The FedExCup has undergone several iterations and been the subject of countless marketing campaigns, but it shouldn’t be that complicated. The Tour postseason underscores that every shot matters.

For the better part of 16 years, that’s been the defining characteristic of these playoffs, and Jordan Spieth was painfully aware of it Sunday, as he strained to stay inside the top 30 cutoff at the BMW Championship.


Full-field scores from BMW Championship


That’s why he was walking so quickly down the fairways at Olympia Fields, in full grind mode.

That’s why he was pumping his fist while still a dozen shots off the lead.

That’s why he was dismayed by a bad lie, apoplectic about a missed putt, salty after an untimely bogey. He knew, deep down, his season was on the brink.

The first two legs of the FedExCup playoffs are made-for-TV events. Coverage can bounce around, to various putts of consequence, telling a slightly delayed story of how the round’s birdies and bogeys create volatility in the season-long points standings. On the ground, of course, that’s not the reality. Entering the week at No. 27, Spieth might have sensed what he needed to advance – he had to finish in the top half of the 50-man field, to be safe – but it’s also a moving target, dependent not just on his own play but those around him.

Tyrrell Hatton and Emiliano Grillo.

Sepp Straka and Sahith Theegala.

Denny McCarthy and Justin Rose.

Keeping track of all of it, in real time, was impossible. Updates would occasionally flash onto the giant leaderboards, but they aren’t set up on every hole. All Spieth could do was put up the best score possible and hope it was enough.

Here’s where players will start the Tour Championship and a breakdown of the money they’ll earn at the finish.

::::::::

BRIEF 1:
Copy the lines of the listing below without any changes, starting at the line containing "カレー [カレー (17個の項目)] (906, 435)" and running down to the final line of the listing.

RECORDS SHOWN:
::::::::

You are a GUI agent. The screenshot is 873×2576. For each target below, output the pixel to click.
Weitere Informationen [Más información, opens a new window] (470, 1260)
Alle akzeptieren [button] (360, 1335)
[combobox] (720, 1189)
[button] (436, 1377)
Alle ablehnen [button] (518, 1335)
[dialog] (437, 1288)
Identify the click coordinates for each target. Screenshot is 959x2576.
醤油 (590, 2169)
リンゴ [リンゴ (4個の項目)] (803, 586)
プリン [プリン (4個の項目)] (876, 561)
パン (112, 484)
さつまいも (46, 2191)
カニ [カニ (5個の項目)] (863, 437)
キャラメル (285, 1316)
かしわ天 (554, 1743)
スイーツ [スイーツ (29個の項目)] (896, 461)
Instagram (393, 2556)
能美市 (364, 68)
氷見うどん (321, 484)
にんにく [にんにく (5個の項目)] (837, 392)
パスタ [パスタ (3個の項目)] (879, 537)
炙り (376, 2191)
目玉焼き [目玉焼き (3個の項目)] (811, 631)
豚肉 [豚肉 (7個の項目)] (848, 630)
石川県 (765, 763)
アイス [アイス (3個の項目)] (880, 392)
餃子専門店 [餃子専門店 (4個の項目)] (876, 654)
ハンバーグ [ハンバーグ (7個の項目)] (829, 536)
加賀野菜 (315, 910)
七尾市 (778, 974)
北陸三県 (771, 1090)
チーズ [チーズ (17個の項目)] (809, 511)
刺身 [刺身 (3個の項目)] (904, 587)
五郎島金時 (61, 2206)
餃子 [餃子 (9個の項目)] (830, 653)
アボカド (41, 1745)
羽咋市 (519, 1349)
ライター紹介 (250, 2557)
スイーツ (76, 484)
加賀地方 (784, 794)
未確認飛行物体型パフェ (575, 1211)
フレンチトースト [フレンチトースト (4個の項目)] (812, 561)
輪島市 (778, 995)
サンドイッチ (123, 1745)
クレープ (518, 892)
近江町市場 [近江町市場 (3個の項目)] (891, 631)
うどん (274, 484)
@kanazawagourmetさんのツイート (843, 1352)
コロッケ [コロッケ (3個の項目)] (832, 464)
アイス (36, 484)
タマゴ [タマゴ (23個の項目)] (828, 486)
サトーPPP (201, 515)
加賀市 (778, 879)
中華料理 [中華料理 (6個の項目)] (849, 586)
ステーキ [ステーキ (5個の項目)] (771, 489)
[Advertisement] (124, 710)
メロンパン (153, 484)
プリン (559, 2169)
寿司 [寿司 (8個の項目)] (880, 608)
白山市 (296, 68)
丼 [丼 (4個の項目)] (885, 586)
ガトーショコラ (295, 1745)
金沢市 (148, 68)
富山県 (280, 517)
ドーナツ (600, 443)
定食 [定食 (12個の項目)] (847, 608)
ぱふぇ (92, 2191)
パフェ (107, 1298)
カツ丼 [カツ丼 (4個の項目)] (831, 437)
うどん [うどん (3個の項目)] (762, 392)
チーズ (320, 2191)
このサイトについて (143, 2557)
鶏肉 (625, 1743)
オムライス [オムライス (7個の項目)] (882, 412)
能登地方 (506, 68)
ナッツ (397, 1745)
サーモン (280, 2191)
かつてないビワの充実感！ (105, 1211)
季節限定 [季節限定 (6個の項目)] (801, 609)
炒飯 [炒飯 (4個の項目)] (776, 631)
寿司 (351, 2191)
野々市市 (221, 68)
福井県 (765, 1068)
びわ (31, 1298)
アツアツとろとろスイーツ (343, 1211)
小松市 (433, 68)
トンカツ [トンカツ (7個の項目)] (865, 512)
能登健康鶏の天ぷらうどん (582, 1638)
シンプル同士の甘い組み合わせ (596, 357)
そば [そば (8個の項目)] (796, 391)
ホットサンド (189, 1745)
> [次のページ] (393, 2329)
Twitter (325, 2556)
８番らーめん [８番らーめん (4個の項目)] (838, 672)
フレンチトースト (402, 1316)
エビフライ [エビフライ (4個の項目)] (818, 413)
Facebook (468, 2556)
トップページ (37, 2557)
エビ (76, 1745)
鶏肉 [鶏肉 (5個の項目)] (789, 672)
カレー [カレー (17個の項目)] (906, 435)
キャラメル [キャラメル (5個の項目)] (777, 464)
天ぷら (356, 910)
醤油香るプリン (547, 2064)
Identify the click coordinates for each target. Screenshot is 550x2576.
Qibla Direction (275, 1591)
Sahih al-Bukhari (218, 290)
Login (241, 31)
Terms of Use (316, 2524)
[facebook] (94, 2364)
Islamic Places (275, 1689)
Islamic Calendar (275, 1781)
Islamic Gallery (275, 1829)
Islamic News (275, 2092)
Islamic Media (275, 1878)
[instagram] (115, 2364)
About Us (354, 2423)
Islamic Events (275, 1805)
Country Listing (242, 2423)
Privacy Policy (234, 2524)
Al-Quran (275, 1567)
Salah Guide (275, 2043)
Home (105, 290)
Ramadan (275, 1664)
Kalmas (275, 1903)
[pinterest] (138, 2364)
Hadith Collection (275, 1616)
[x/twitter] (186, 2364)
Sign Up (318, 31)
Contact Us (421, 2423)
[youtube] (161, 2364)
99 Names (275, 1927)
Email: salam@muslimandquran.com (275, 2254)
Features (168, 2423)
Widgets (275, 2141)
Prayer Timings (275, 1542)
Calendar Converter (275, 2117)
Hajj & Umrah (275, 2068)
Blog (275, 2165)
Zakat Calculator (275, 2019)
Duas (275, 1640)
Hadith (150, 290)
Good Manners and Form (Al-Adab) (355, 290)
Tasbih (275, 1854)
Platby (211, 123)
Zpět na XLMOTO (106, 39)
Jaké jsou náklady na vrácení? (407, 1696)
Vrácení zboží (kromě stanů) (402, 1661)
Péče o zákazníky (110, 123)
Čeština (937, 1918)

::::::::

BRIEF 2:
In the BMW Championship passage, shorten the paragraph that begins "The first two legs of the FedExCup playoffs" while keeping its main facts.

TASK ANSWER 1:
カレー [カレー (17個の項目)] (906, 435)
キャラメル [キャラメル (5個の項目)] (777, 464)
天ぷら (356, 910)
醤油香るプリン (547, 2064)
Identify the click coordinates for each target. Screenshot is 550x2576.
Qibla Direction (275, 1591)
Sahih al-Bukhari (218, 290)
Login (241, 31)
Terms of Use (316, 2524)
[facebook] (94, 2364)
Islamic Places (275, 1689)
Islamic Calendar (275, 1781)
Islamic Gallery (275, 1829)
Islamic News (275, 2092)
Islamic Media (275, 1878)
[instagram] (115, 2364)
About Us (354, 2423)
Islamic Events (275, 1805)
Country Listing (242, 2423)
Privacy Policy (234, 2524)
Al-Quran (275, 1567)
Salah Guide (275, 2043)
Home (105, 290)
Ramadan (275, 1664)
Kalmas (275, 1903)
[pinterest] (138, 2364)
Hadith Collection (275, 1616)
[x/twitter] (186, 2364)
Sign Up (318, 31)
Contact Us (421, 2423)
[youtube] (161, 2364)
99 Names (275, 1927)
Email: salam@muslimandquran.com (275, 2254)
Features (168, 2423)
Widgets (275, 2141)
Prayer Timings (275, 1542)
Calendar Converter (275, 2117)
Hajj & Umrah (275, 2068)
Blog (275, 2165)
Zakat Calculator (275, 2019)
Duas (275, 1640)
Hadith (150, 290)
Good Manners and Form (Al-Adab) (355, 290)
Tasbih (275, 1854)
Platby (211, 123)
Zpět na XLMOTO (106, 39)
Jaké jsou náklady na vrácení? (407, 1696)
Vrácení zboží (kromě stanů) (402, 1661)
Péče o zákazníky (110, 123)
Čeština (937, 1918)

TASK ANSWER 2:
The first two FedExCup playoff events are made for TV. The broadcast jumps between important putts and tells a slightly delayed story of how birdies and bogeys shift the season-long points standings. That is not what happens on the course. Spieth entered the week at No. 27 and needed a top-half finish in the 50-man field to be safe. That target kept moving, because it depended on how the players around him performed as well as on his own play.